Here's a bit more on Mithra's.
Before you read this.....have you looked at biblical apologetics on this subject yet? Do you plan to?
Mithras had had twelve followers with whom he had shared a last sacramental meal. He had sacrificed himself to redeem mankind. Descending into the underworld, he had conquered death and had risen to life again on the third day. The holy day for this sun god was, of course, Sunday (Christians continued to follow the Jewish Sabbath until the fourth century). His many titles included ‘the Truth,’ ‘the Light,’ and ‘the Good Shepherd.’ For those who worshipped him, invoking the name of Mithras healed the sick and worked miracles. Mithras could dispense mercy and grant immortality; to his devotees he offered hope. By drinking his blood and eating his flesh (by proxy, from a slain bull) they too could conquer death. On a Day of Judgement those already dead would be raised back to life.

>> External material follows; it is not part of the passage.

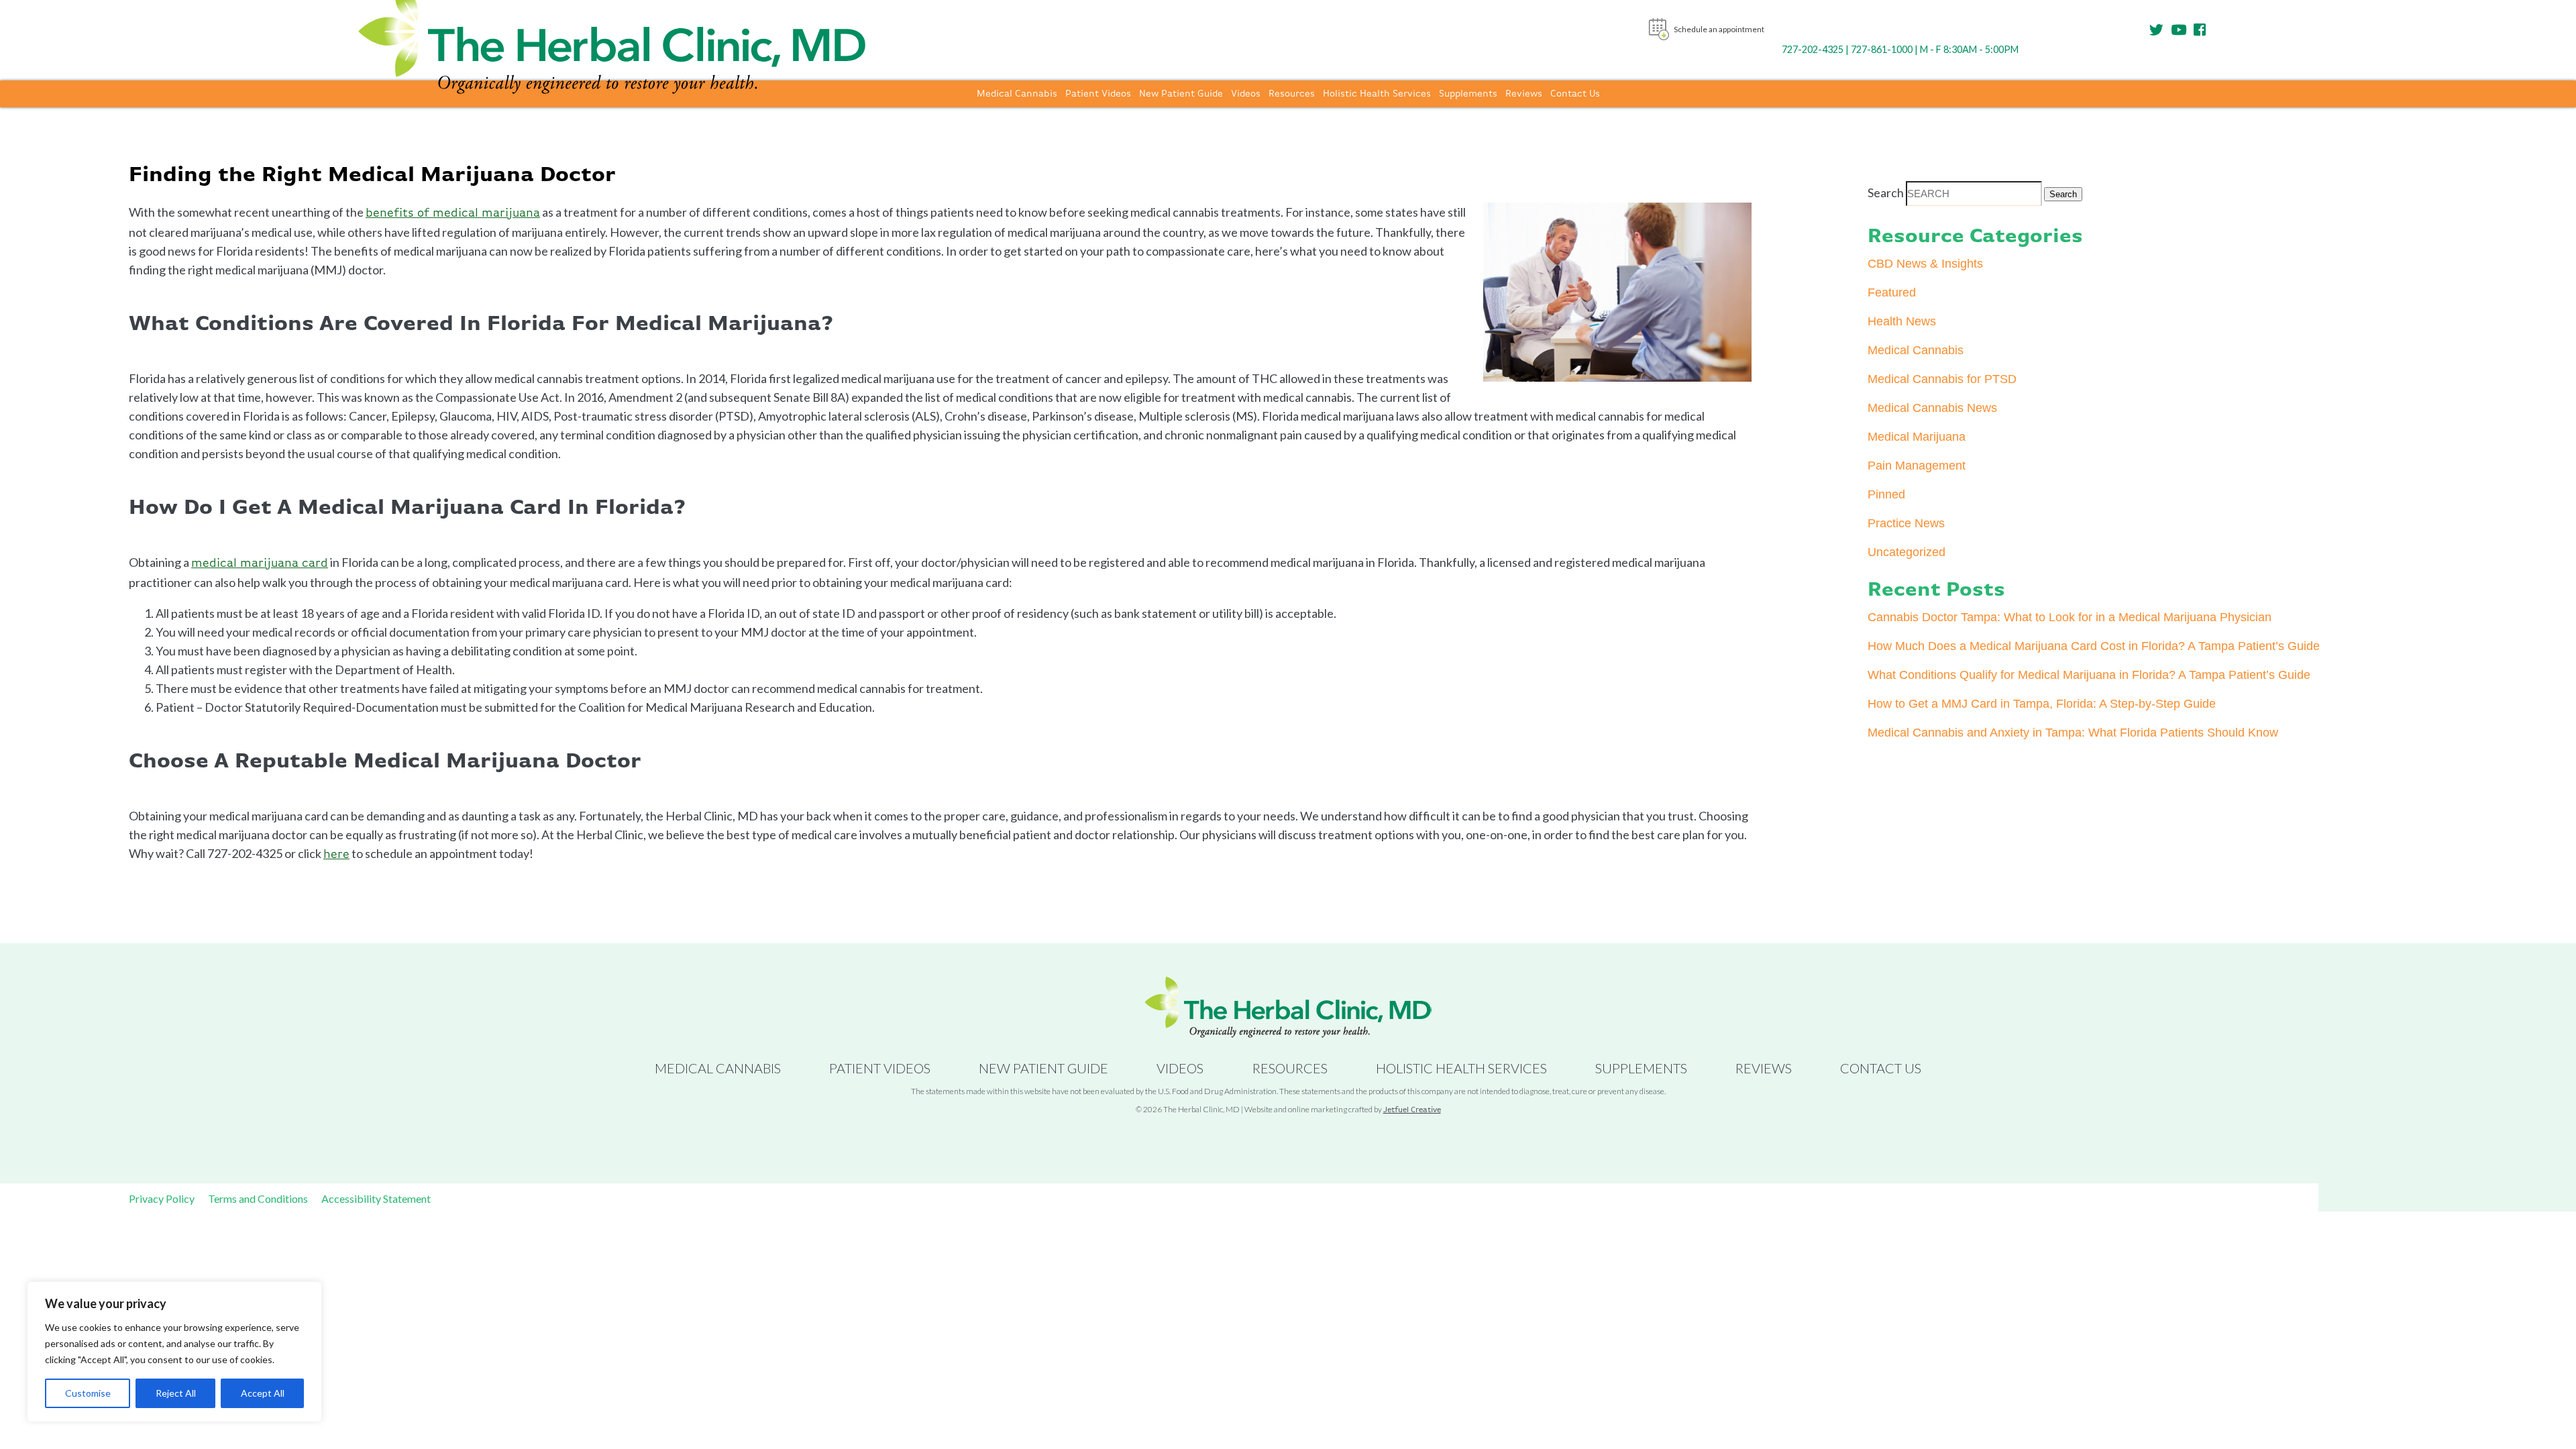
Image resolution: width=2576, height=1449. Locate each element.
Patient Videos (1098, 94)
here (336, 855)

All this may surprise modern Christians but it was very familiar to the Church Fathers [See e.g. Justin, Origen, Tertullian], who filled their ‘Apologies’ with dubious rationales as to how Mithraism had anticipated the whole nine yards of Christianity centuries before the supposed arrival of Jesus – ‘diabolic mimicry by a prescient Satan’ being the standard explanation. Pagan critics were not slow to point to the truth: Christianity had simply copied the popular motifs of a competitive faith.
Mithras was proclaimed the principal patron of the empire by Aurelian in 274 AD (on December 25th he dedicated a temple to the sun-god in the Campus Martius). Mithraism was adopted by Diocletian in 307 AD and by Julian as late as 362 AD. The cult was driven from the scene over the next hundred years by furious and sustained attacks from Christianity.